Without pictures, return the lines from the one containing "You are a computer-use" through the last line of the data below, exactly.

Collection entries:

━━━━━━━━

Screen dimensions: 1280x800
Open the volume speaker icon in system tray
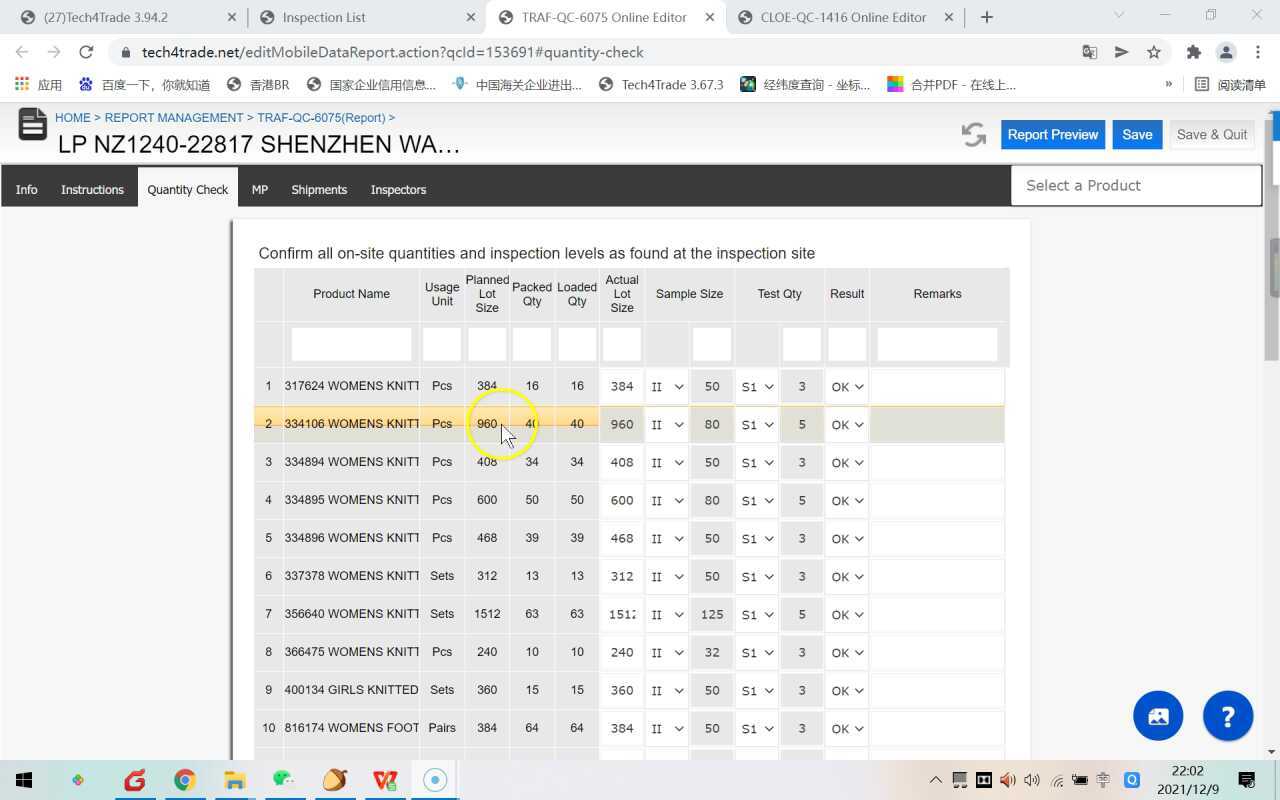click(1033, 779)
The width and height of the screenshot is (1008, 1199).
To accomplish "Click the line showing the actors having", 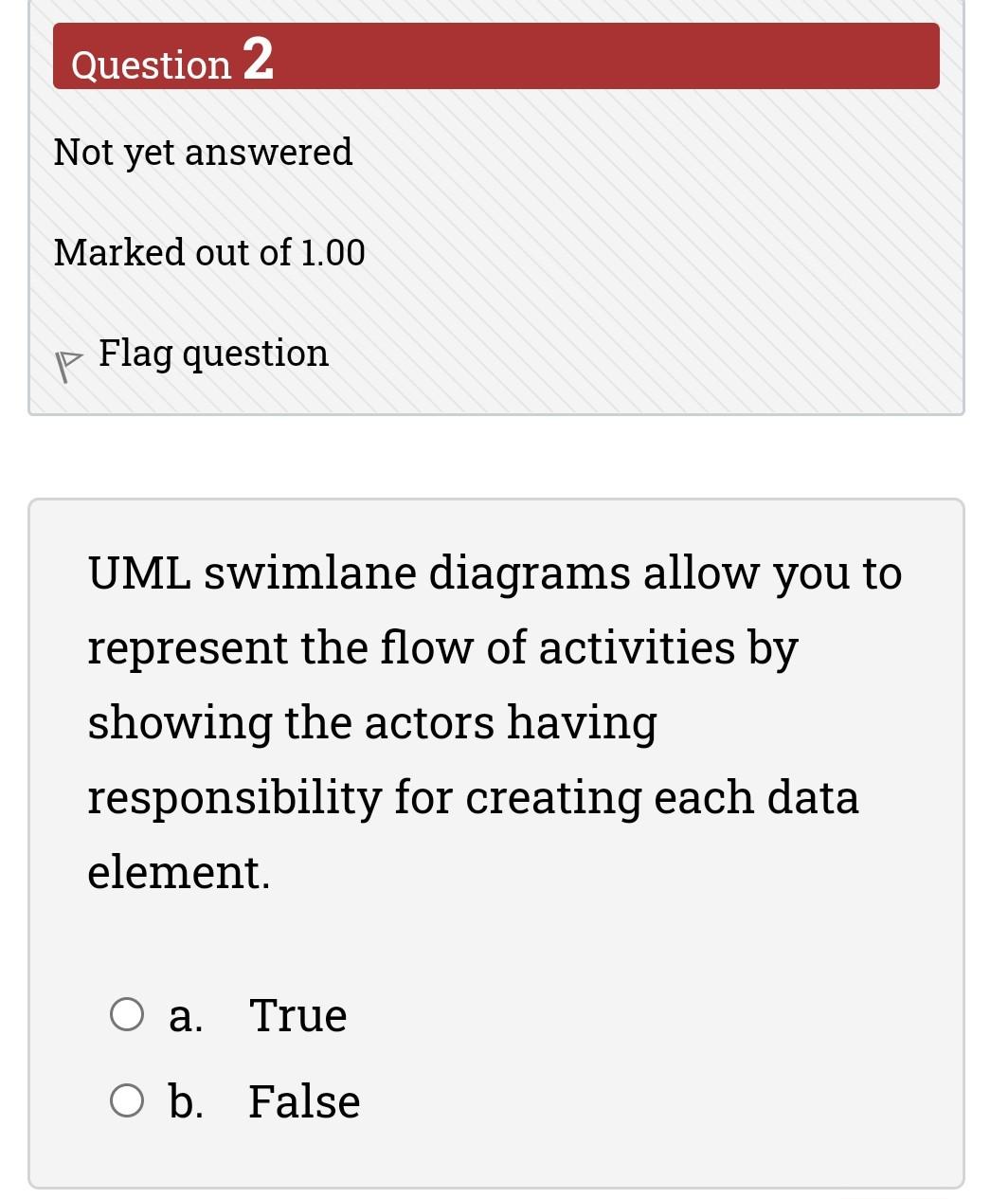I will (x=371, y=722).
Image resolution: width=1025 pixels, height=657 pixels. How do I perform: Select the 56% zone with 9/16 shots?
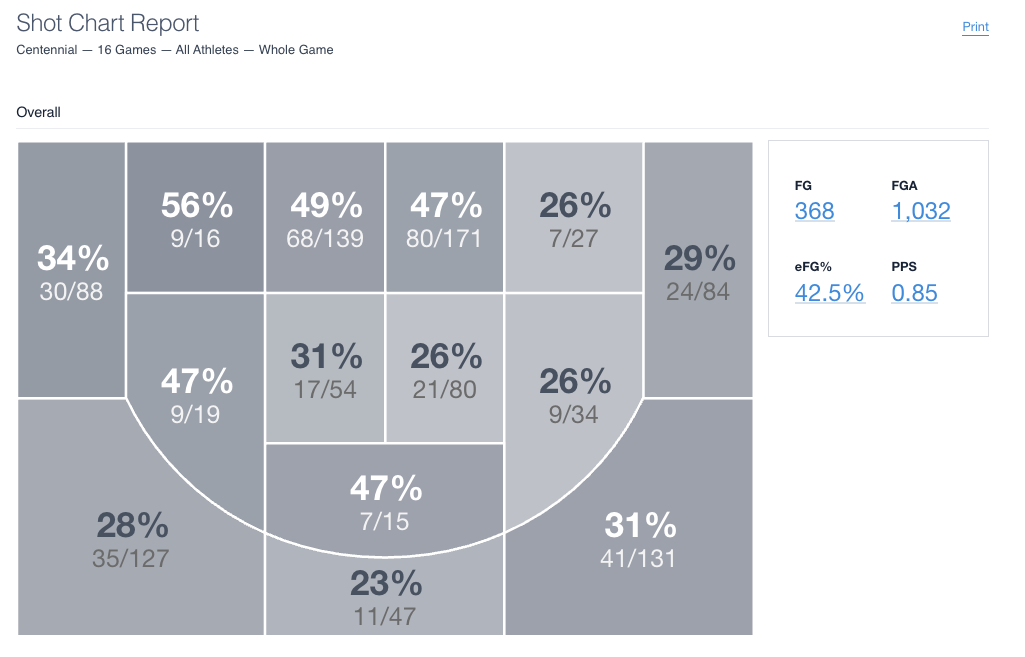pos(196,218)
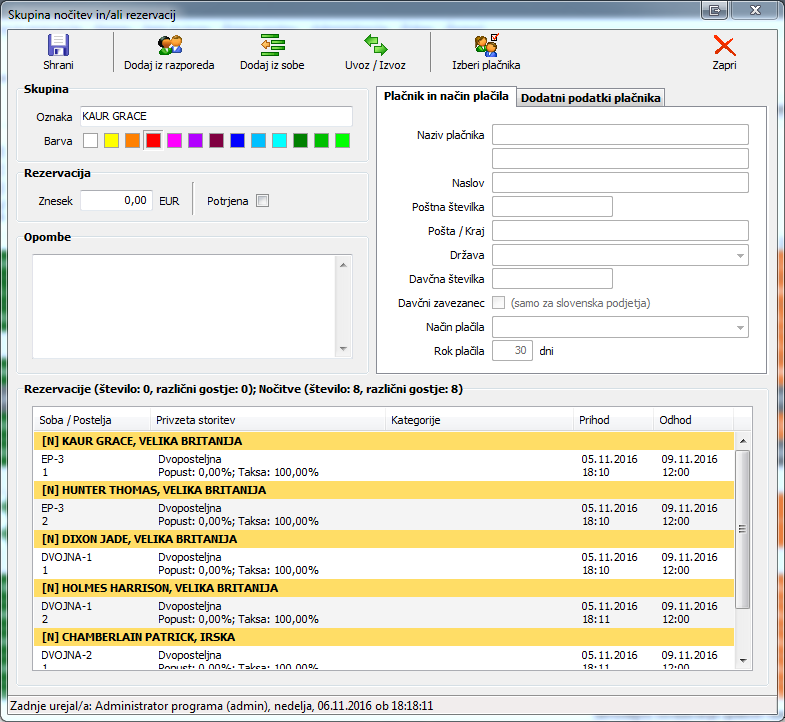The width and height of the screenshot is (785, 722).
Task: Toggle the Potrjena checkbox
Action: tap(263, 201)
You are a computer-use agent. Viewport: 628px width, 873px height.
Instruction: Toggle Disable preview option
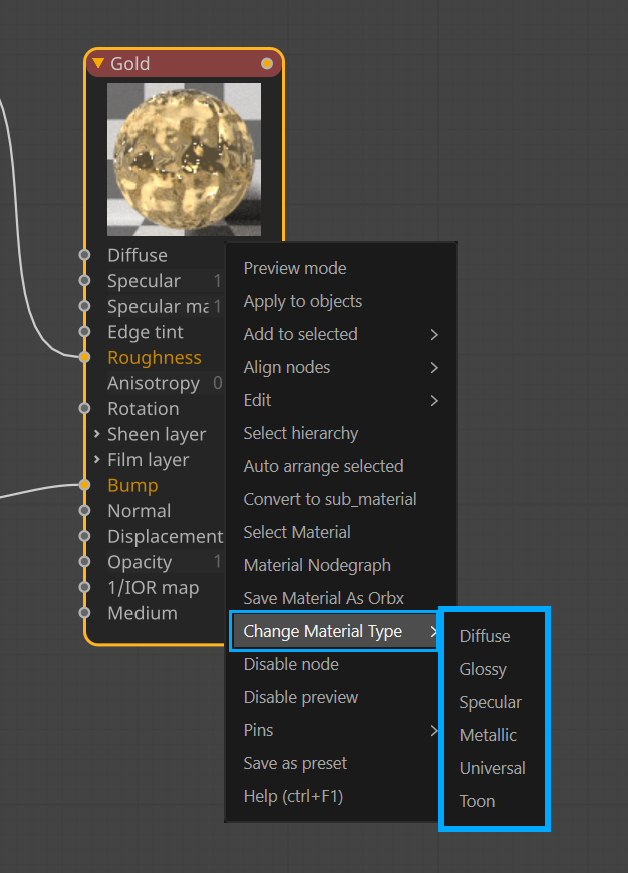(301, 697)
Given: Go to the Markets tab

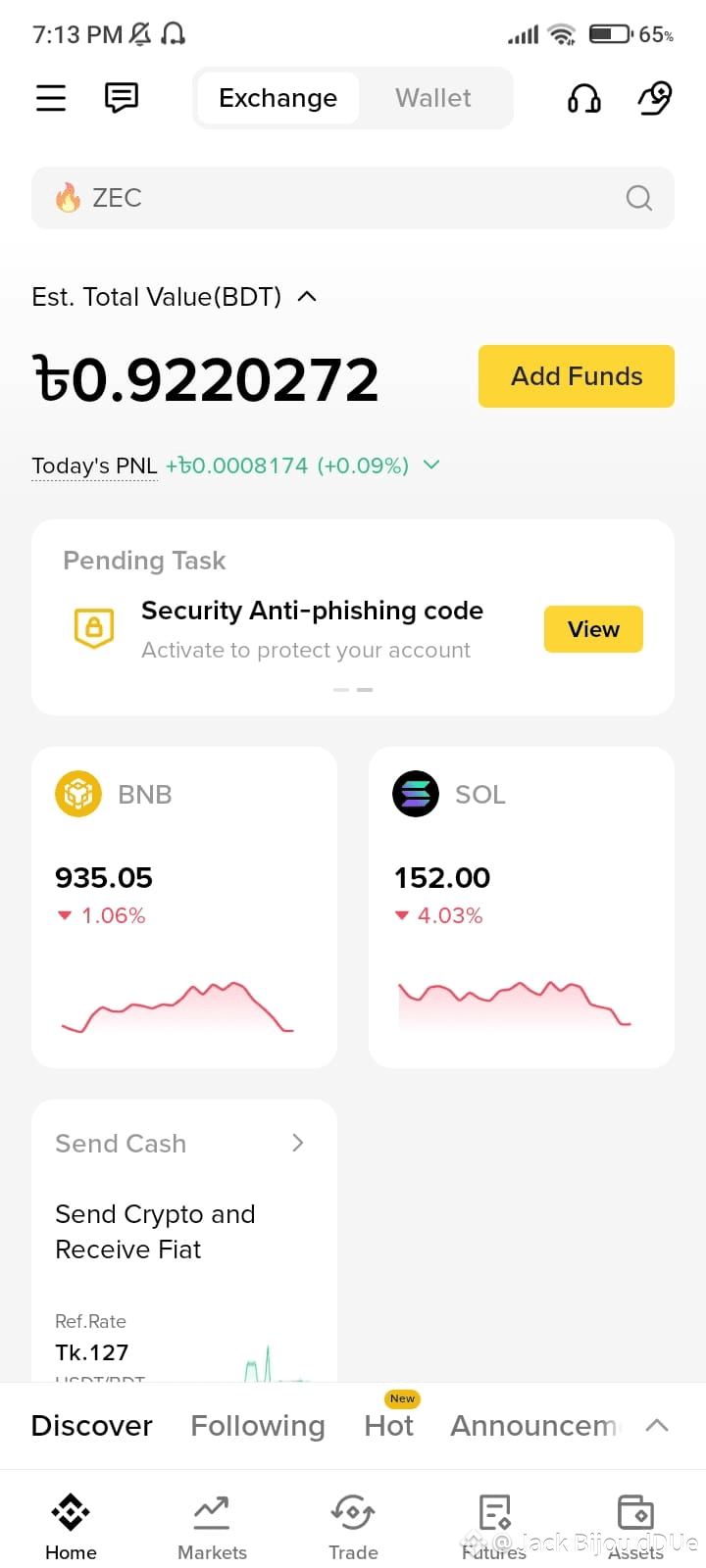Looking at the screenshot, I should point(212,1527).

━━━━━━━━

» Answer to this problem:
You are a computer-use agent. Viewport: 628px width, 873px height.
Instruction: Toggle Disable preview option
(301, 697)
Given: Go to the Markets tab

Looking at the screenshot, I should point(212,1527).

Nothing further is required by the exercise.